I’ve felt like the Fed has been behind the inflation curve all along, so am not surprised to hear that they’re going to take their time raising interest rates. I think that they believe inflation is truly short lived and they don’t need to raise rates much. I also believe that raising rates isn’t going to impact inflation as much as it did in the early 1980’s, so I’m okay with them taking a more conservative stance at raising rates. I’d like to see them get to around 2-2.5% and stay put for a little bit. But, they haven’t asked me!

It’s important not to get too worried about the day-to-day gyrations of the markets. For one, it’ll drive you nuts. Occasionally, I’ll get asked what the markets did on a given day. Rarely do I have any idea, as I don’t watch it throughout the day. One of the speakers on Wednesday said that he has come to learn that if an advisor has CNBC on in his office, it’s not someone he wants to work with. Secondly, watching the markets on a daily basis will distract from the bigger picture.

When I first started my career as an advisor, I would often ask clients if they could measure the distance from my office to their home. Usually, they would look at me perplexed, but agree to do so. Then, I would pull out a 12 in ruler from my desk and ask them to measure the distance with it, rather than the odometer in their car. That’s the same thing as watching the stock market on a daily basis and wondering how your investments are affected.

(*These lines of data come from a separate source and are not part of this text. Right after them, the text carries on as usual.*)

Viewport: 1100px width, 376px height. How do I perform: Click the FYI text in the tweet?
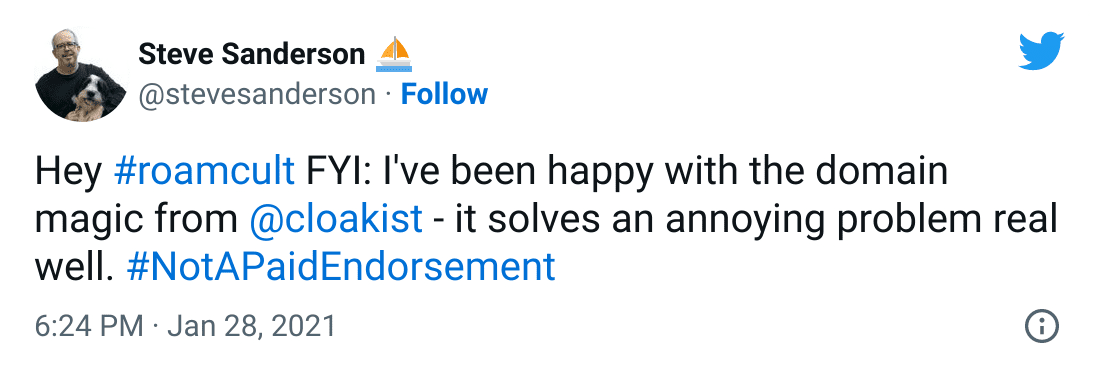click(337, 172)
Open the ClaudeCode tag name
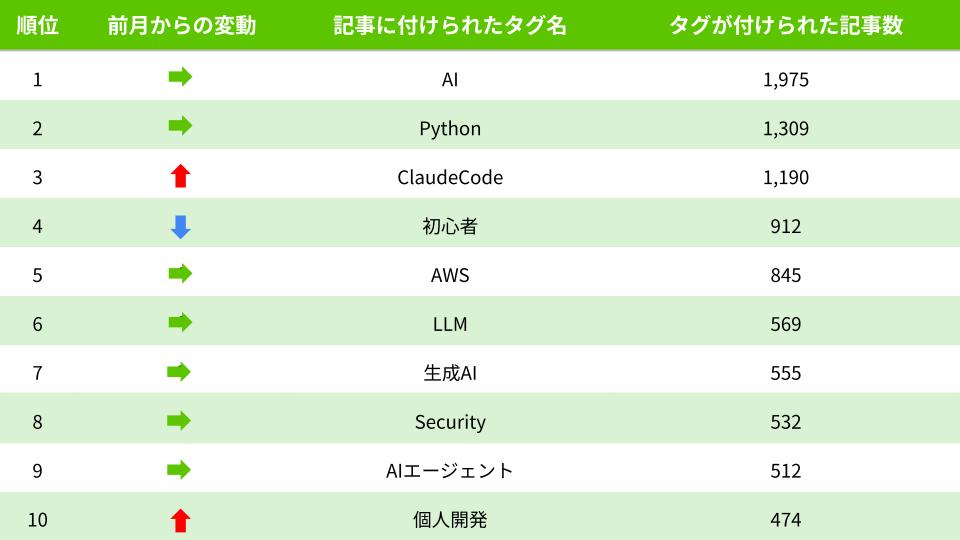960x540 pixels. [x=450, y=178]
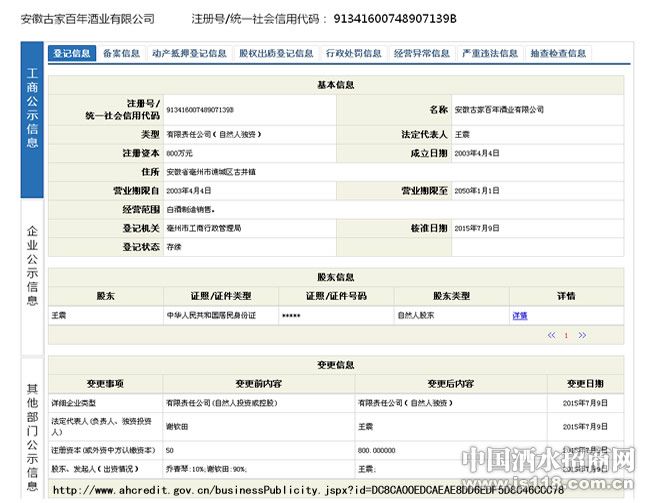Open the 经营异常信息 tab

pyautogui.click(x=421, y=53)
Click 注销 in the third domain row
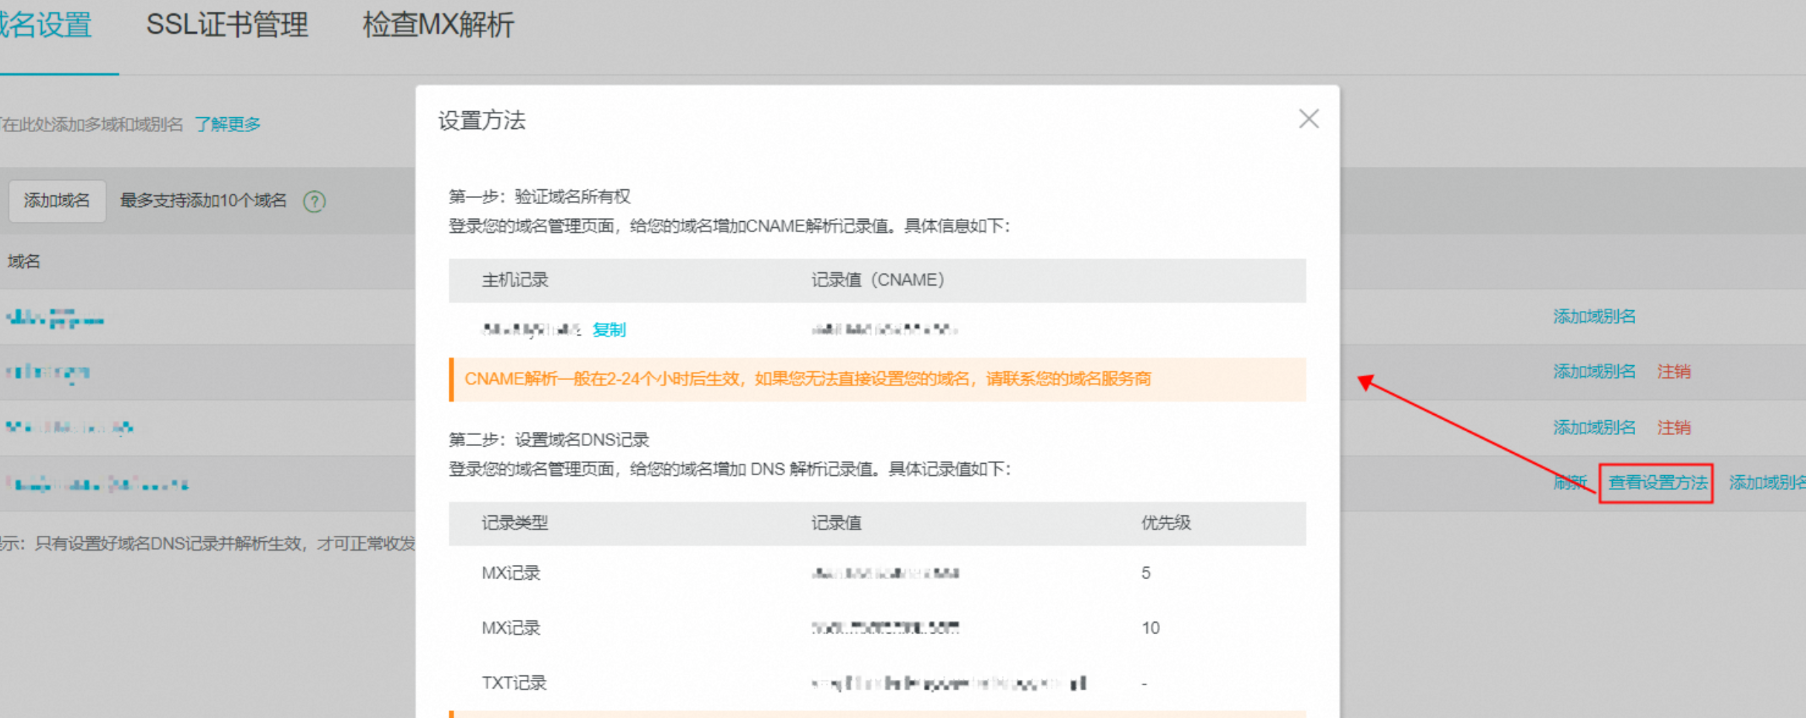 tap(1673, 428)
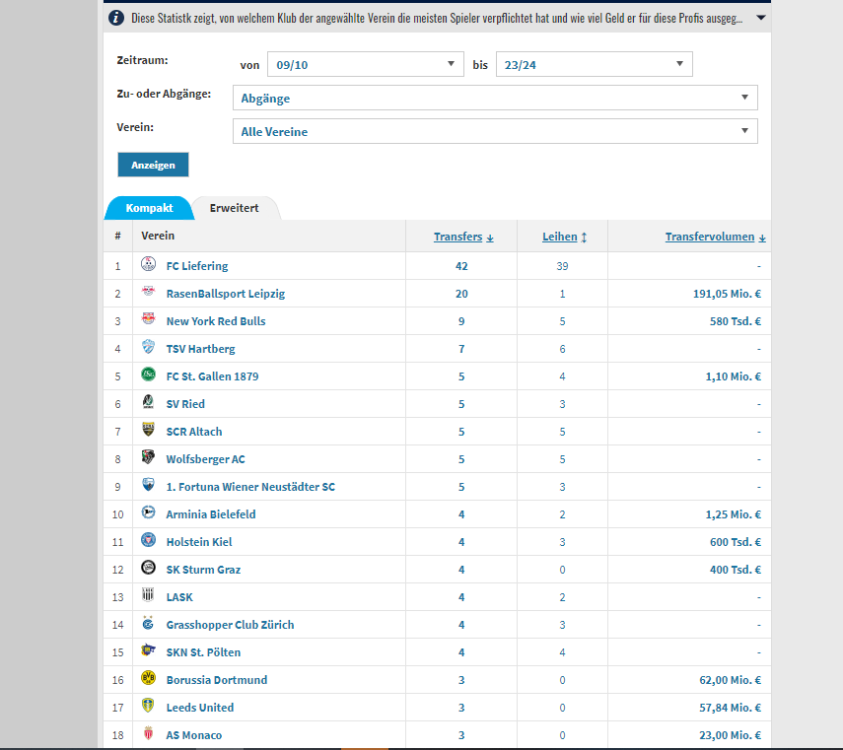Screen dimensions: 843x750
Task: Click the New York Red Bulls crest
Action: pyautogui.click(x=148, y=321)
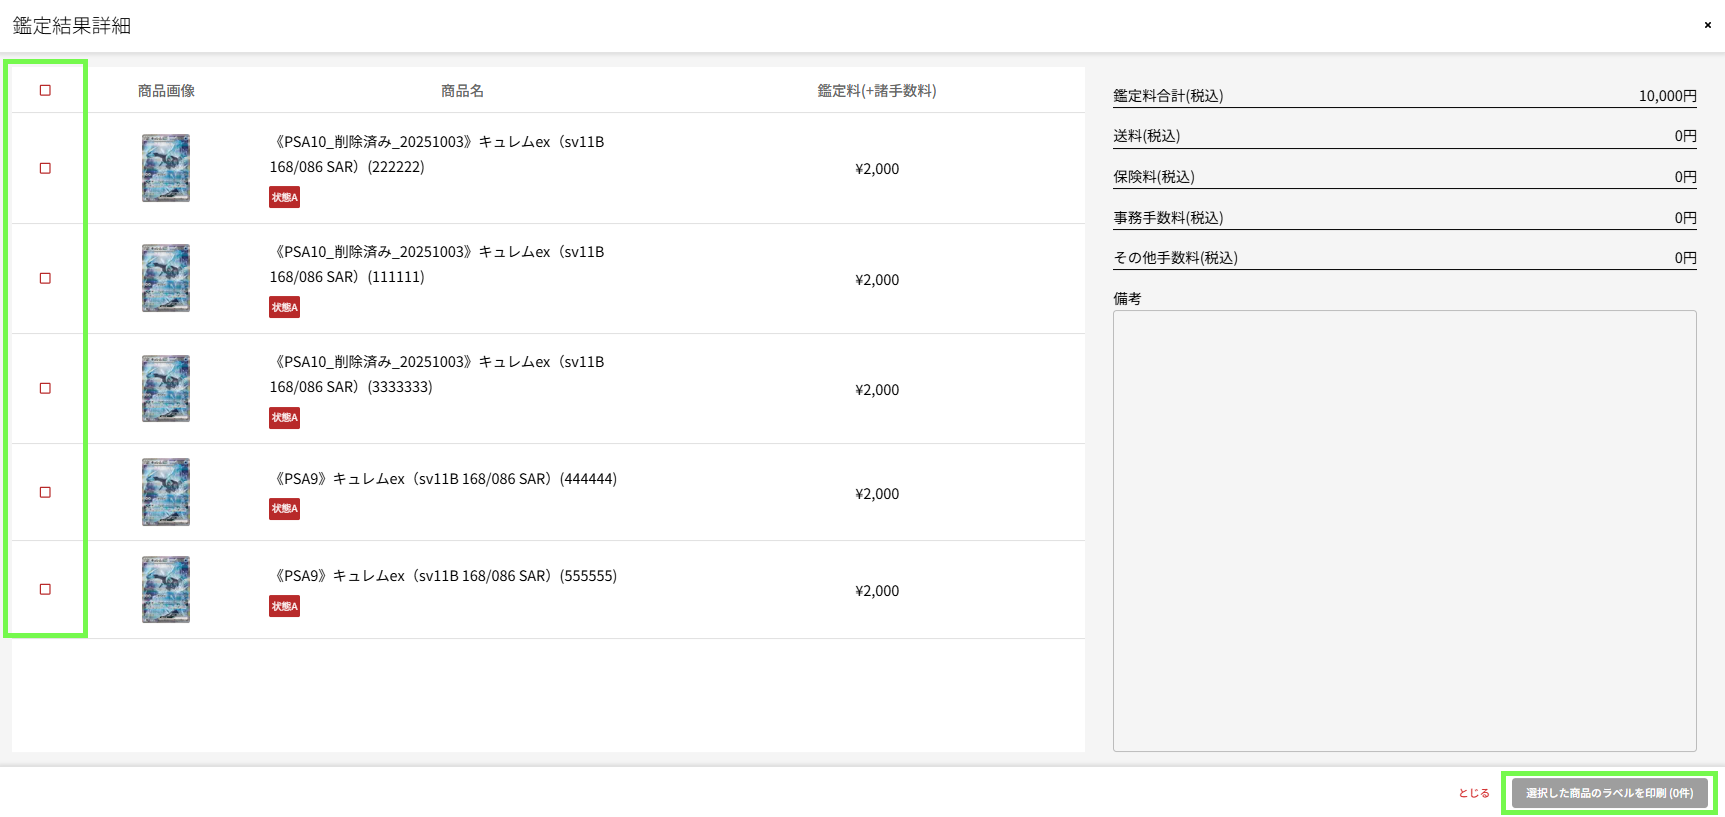This screenshot has height=817, width=1725.
Task: Open the card thumbnail for item (111111)
Action: tap(166, 278)
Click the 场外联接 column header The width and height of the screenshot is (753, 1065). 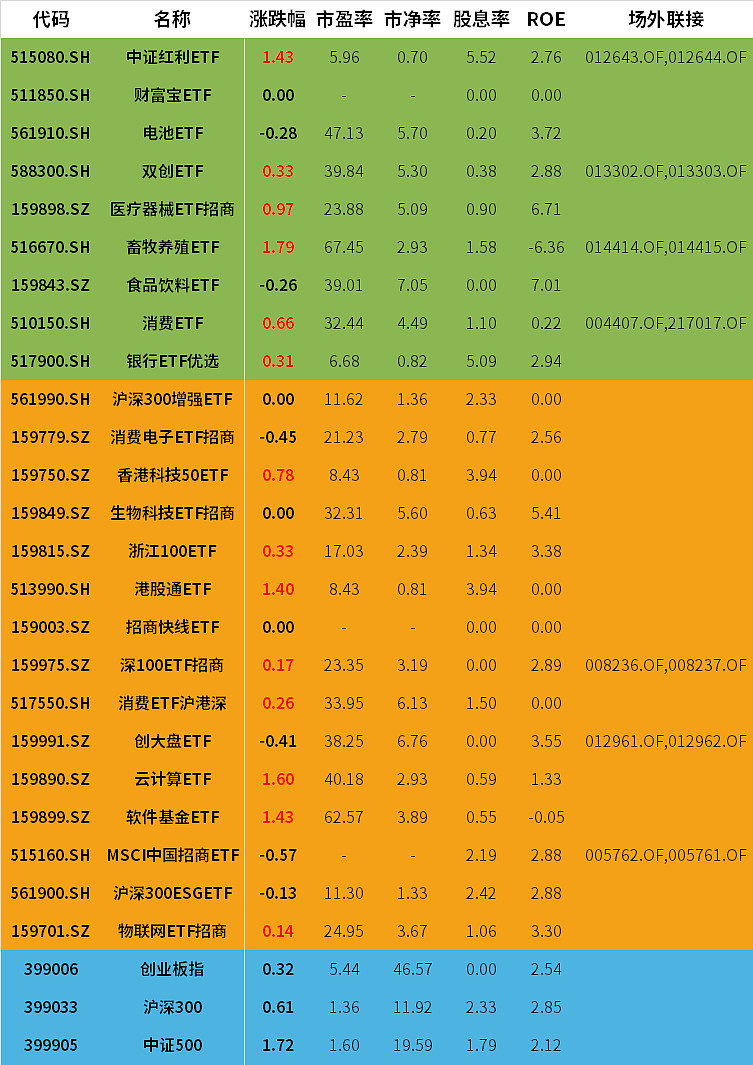[665, 19]
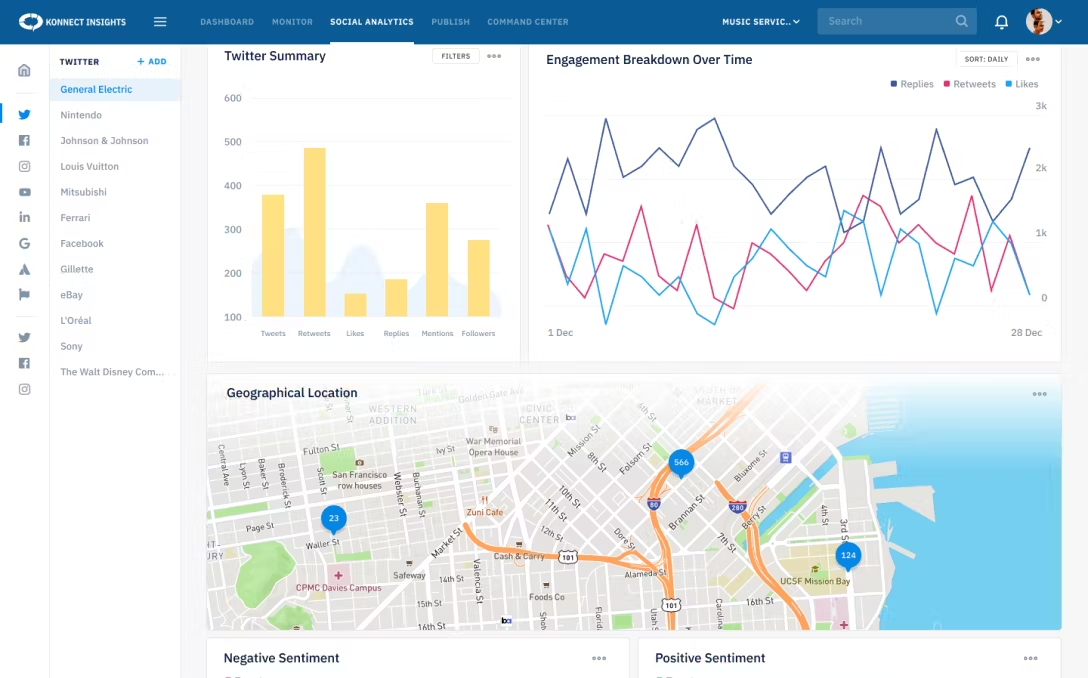Select the LinkedIn icon in sidebar
The height and width of the screenshot is (678, 1088).
tap(24, 217)
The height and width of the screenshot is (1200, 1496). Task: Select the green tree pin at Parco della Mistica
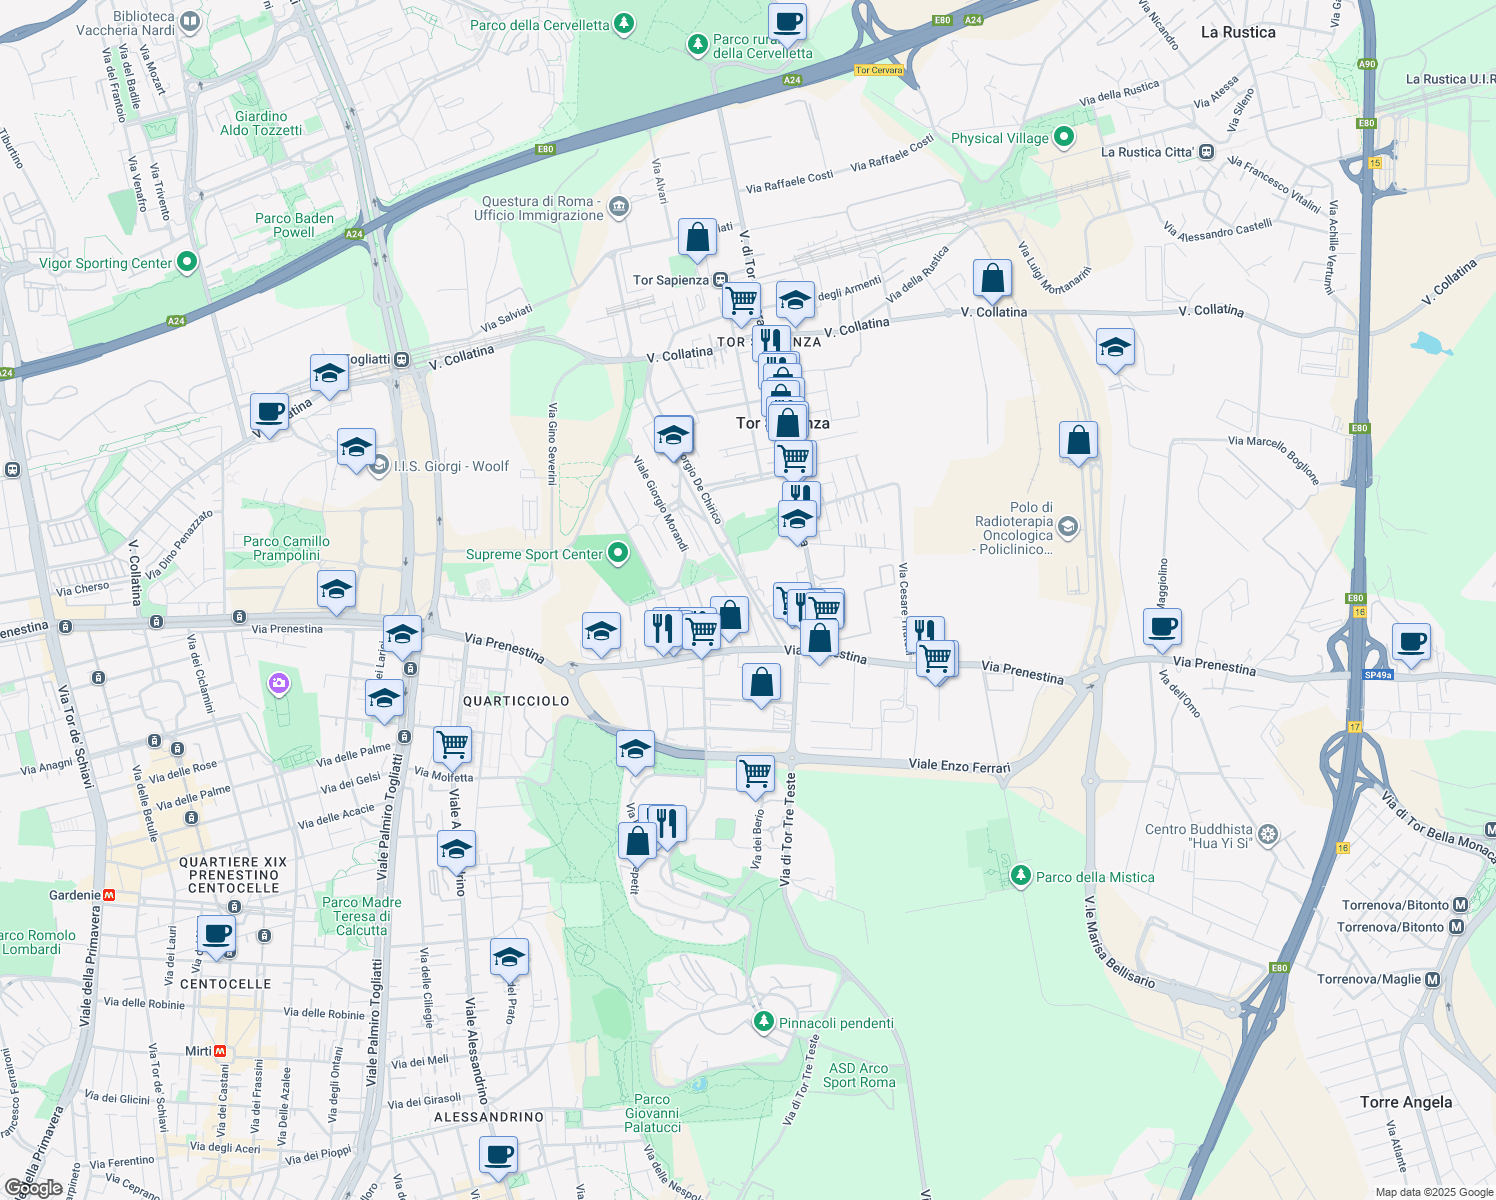click(x=1019, y=876)
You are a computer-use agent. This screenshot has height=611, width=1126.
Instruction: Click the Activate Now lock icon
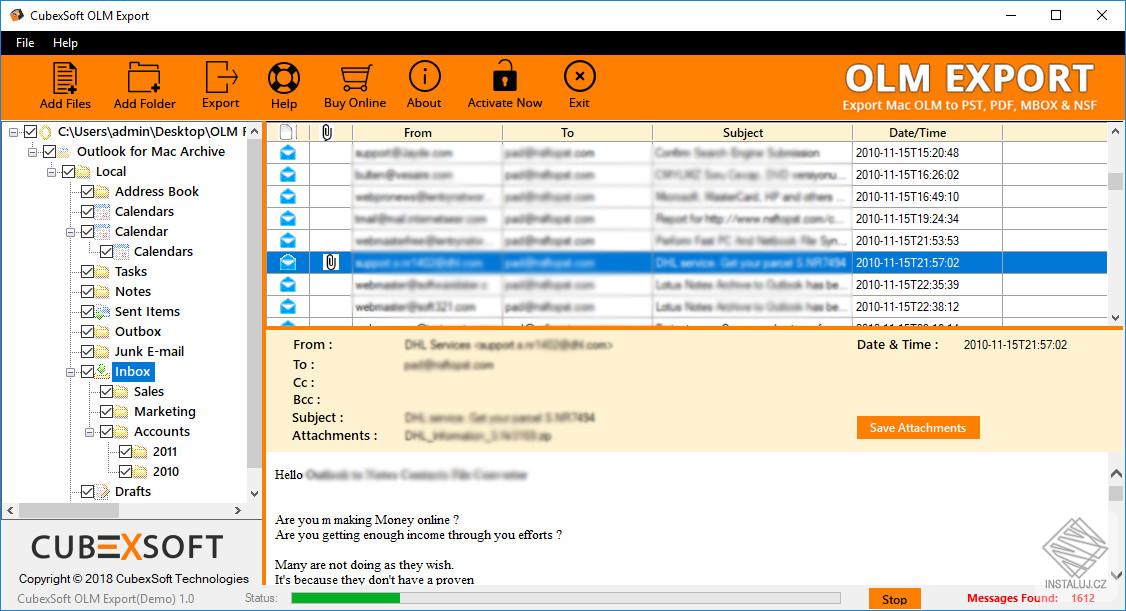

The Federal Reserve is in a tough spot. There is likely to be some economic challenges still to come over the next 12 - 24 months. But, it’s not the time to over react. And, it’s definitely not the time to “pull everything out” and bury your money in the back yard or put it under your mattress. We will work our way through it.

There’s actually a lot of amazing things on the horizon in the next few years because of the amazing convergence of technology, artificial intelligence, and ingenuity that we’ve seen since this pandemic has hit. I’ll try to write about some of that in the next few weeks.

For now, I’m going to wrap this up and get tuned in for the third day of the Mauldin Economics SIC.  Today, we get to hear from Charles Gave, Peter Boockvar, and one of my favorite economic researchers, Jim Bianco, among others. The headliner is George Friedman, a global strategist who is the author of The Storm Before the Calm: America’s Discord, the Coming Crisis of the 2020’s, and the Triumph Beyond. I know you probably have never heard of these folks, but I find them extremely insightful and am excited to hear what they have to say.

I hope that you have a great weekend.


The views stated in this letter are not necessarily the opinion of First Allied Securities, Inc. and should not be construed directly or indirectly as an offer to buy or sell any securities mentioned herein.  Due to volatility within the markets mentioned, opinions are subject to change without notice. Information is based on sources believed to be reliable; however, their accuracy or completeness cannot be guaranteed.  Past performance does not guarantee future results.